Neurons within the central nervous system, including those within the ventromedial hypothalamic (VMH) nucleus, alter their neuronal activity in response to scrotal thermal stimulation. This study set out to establish if the thermoresponsiveness of VMH neurons becomes modified to repeated trials of scrotal thermal stimulation. VMH extracellular activity was recorded with a glass micropipette filled with 0.5 M sodium acetate in urethane-anaesthetized male Sprague-Dawley rats following 20 min scrotal heating (scrotal packs, 2 x 2 cm, filled with 40 degrees C hot water) and scrotal cooling (scrotal packs filled with ice).

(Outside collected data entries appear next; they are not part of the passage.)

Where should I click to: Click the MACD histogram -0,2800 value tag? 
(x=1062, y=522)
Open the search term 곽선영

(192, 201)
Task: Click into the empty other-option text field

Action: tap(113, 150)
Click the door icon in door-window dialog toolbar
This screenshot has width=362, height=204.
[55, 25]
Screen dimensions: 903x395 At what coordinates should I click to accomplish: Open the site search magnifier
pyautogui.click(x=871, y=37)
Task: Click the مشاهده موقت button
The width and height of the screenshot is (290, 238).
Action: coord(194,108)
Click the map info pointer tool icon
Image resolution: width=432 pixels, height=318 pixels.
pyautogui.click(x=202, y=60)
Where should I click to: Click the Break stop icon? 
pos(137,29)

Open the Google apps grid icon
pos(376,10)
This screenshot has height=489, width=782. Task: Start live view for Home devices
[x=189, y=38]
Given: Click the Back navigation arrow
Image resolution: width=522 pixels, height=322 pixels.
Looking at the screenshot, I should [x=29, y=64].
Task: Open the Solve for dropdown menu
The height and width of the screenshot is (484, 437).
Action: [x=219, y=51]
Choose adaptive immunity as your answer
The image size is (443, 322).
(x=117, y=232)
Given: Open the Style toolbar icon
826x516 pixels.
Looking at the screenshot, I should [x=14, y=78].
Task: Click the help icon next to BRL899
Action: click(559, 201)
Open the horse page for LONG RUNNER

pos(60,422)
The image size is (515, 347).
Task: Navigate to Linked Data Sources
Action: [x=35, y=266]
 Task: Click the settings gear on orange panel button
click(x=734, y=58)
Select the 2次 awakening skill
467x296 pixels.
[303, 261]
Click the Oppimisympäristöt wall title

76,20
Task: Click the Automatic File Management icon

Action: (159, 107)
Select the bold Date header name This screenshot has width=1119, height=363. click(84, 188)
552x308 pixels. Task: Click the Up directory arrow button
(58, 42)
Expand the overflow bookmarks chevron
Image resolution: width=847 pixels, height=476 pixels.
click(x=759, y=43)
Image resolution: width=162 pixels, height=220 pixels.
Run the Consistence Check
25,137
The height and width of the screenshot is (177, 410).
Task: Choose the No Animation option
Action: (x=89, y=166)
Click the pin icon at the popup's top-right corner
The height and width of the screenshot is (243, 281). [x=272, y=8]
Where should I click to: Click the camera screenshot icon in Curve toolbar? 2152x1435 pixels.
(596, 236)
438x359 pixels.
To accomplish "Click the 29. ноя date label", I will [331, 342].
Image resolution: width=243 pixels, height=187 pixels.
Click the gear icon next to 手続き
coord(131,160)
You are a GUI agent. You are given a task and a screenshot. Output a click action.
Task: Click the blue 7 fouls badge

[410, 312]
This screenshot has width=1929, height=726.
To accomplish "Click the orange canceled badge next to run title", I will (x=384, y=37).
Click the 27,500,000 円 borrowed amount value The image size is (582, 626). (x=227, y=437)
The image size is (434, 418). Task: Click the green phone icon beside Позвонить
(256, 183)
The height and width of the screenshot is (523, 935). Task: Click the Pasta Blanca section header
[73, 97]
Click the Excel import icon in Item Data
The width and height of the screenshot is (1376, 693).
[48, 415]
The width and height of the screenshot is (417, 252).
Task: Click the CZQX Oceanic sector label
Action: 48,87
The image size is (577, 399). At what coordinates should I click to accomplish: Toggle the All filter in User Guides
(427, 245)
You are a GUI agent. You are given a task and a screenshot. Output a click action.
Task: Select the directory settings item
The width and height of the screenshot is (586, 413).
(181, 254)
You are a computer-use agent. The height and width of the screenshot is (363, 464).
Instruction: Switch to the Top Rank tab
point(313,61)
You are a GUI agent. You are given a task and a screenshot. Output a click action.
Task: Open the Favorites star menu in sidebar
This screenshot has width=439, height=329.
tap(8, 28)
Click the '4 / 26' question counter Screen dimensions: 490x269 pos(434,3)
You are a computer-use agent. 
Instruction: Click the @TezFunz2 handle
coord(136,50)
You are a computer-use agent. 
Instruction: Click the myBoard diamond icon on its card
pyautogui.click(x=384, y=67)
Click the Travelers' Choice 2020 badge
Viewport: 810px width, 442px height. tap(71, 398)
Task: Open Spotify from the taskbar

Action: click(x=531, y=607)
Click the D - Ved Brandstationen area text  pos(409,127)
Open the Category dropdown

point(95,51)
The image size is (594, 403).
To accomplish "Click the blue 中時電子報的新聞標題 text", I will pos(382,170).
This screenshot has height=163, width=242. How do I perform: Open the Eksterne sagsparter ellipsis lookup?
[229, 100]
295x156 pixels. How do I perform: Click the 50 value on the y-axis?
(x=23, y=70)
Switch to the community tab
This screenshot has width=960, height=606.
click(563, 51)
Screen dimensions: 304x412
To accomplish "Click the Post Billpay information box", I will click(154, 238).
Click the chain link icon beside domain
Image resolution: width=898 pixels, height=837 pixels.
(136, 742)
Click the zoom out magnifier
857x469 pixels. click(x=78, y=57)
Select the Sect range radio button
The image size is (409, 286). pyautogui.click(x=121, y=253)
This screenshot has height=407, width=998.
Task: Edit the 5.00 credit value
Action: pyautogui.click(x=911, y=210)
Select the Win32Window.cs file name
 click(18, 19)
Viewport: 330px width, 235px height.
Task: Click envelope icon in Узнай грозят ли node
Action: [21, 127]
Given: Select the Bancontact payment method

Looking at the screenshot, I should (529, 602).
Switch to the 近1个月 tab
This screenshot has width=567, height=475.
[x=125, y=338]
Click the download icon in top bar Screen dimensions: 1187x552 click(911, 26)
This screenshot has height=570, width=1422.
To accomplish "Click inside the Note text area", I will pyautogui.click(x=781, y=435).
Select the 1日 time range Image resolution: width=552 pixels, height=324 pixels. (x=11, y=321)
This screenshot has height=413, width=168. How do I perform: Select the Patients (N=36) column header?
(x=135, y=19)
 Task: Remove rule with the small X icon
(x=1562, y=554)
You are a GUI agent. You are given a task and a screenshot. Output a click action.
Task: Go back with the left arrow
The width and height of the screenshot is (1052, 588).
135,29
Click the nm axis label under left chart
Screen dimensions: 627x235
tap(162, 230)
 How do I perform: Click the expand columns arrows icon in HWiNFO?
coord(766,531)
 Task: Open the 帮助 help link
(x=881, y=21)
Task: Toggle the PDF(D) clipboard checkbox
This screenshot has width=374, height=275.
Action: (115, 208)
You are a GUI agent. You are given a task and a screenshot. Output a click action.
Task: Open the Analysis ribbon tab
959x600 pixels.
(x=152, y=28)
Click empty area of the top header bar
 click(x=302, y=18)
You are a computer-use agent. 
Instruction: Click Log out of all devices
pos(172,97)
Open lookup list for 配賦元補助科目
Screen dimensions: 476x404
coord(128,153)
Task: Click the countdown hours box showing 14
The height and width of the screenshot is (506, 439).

In study A, VMH neurons were tested to 2 trials of scrotal heating and cooling with colonic temperatures (T(c)s) servo-controlled at 37 degrees C during both trials. In study B, VMH neurons were tested for 3 trials of scrotal thermal stimulation, with T(c)s servo-controlled at 37, 35 and 33 degrees C during the 3 trials. In study A, 42 VMH neurons were isolated. Based on their thermal coefficients (TCs) to the 1st trial of scrotal heating and cooling, 12 VMH neurons were classified as warm-responsive neurons (WRNs), 10 as cold-responsive neurons (CRNs) and 20 were temperature-non-responsive neurons (TNRNs). Of the neurons recorded long enough to test their thermoresponsiveness to 2nd trial of scrotal thermal stimulation (9 out of 12 WRNs, 7 out of 10 CRNs and 18 out of 20 TNRNs), the mean TCs of each type of VMH neuron did not significantly change between the 2 trials. In study B, 65 VMH neurons were isolated and 11 out of 22 WRNs, 7 out of 13 CRNs and 15 out of 30 TNRNs had their thermoresponsiveness tested to 3 trials of scrotal heating and cooling, with T(c)s kept at 37, 35 and 33 degrees C, respectively, for these trials. The mean TCs for VMH WRNs, CRNs and TNRNs again did not change between the 3 trials of scrotal thermal stimulation. However, mean basal firing rates did increase significantly of all recorded VMH neurons between the 1st and 3rd trials of scrotal heating and cooling as T(c)s were acutely lowered from 37 to 33 degrees C. Results demonstrated that VMH thermoresponsive neurons retain their responsiveness to repeated trials of scrotal heating and cooling of animals maintained at normothermic (37 degrees C) or acutely hypothermic (35 and 33 degrees C) temperatures.